Transcribe exactly, and only, the lines running from the one with "This screenshot has" to the end of the entries below, both included, without any pictures.

---------------

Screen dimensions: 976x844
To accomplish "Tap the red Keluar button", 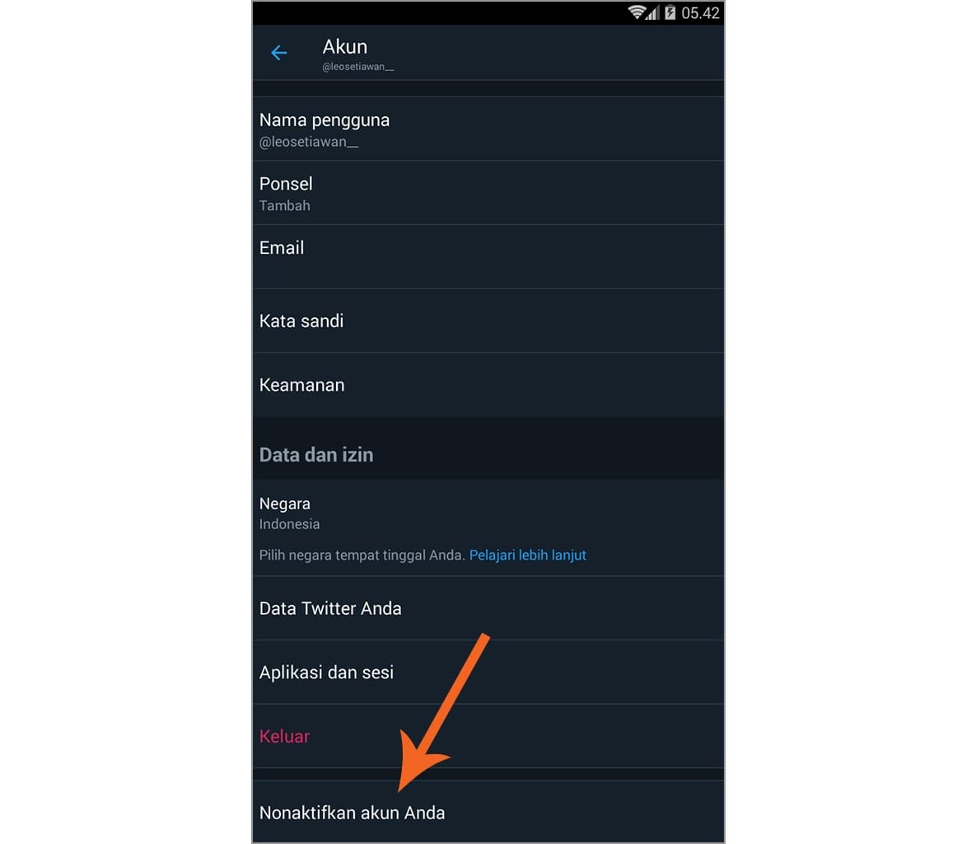I will [x=284, y=736].
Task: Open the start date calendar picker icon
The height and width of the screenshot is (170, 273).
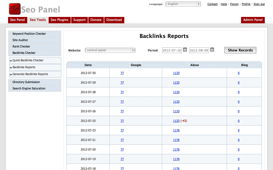Action: pos(185,50)
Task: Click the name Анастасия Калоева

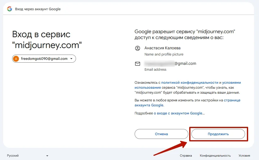Action: coord(162,48)

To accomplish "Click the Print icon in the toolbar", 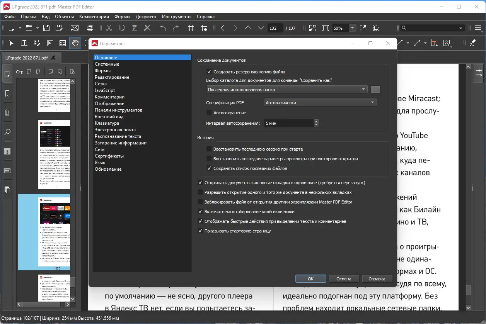I will tap(90, 28).
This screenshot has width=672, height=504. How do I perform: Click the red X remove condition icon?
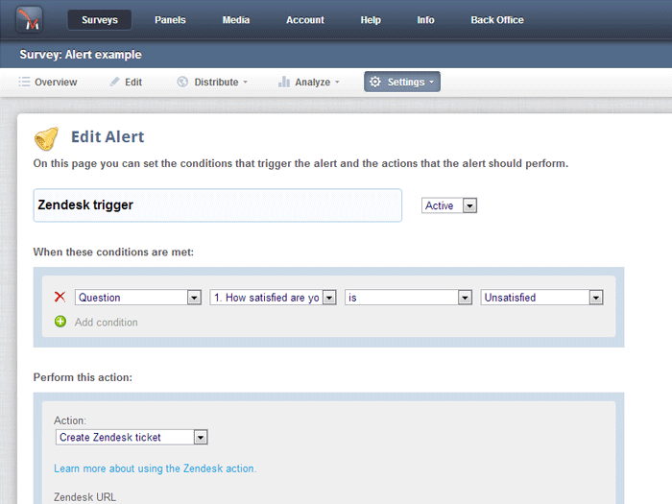[x=60, y=298]
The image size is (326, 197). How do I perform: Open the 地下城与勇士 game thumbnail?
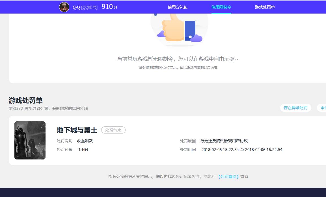click(x=30, y=140)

---------------

• **Reply**
This screenshot has width=672, height=504. How do I perform: Click the red X remove condition icon?
[x=60, y=298]
The image size is (326, 197). How do I perform: Open the 地下城与勇士 game thumbnail?
click(x=30, y=140)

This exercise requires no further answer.